▶ _What to work on_:
Copy word for word, and only, the lines below from the one with "This screenshot has height=884, width=1372." through the last.

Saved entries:
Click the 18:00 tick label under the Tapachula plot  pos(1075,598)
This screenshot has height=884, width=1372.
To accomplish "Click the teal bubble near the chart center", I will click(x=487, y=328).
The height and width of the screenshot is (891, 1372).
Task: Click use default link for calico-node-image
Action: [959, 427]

▶ _Answer to this task_:
This screenshot has height=884, width=1372.
To accomplish "Click the teal bubble near the chart center", I will click(x=487, y=328).
The height and width of the screenshot is (891, 1372).
Task: Click use default link for calico-node-image
Action: [959, 427]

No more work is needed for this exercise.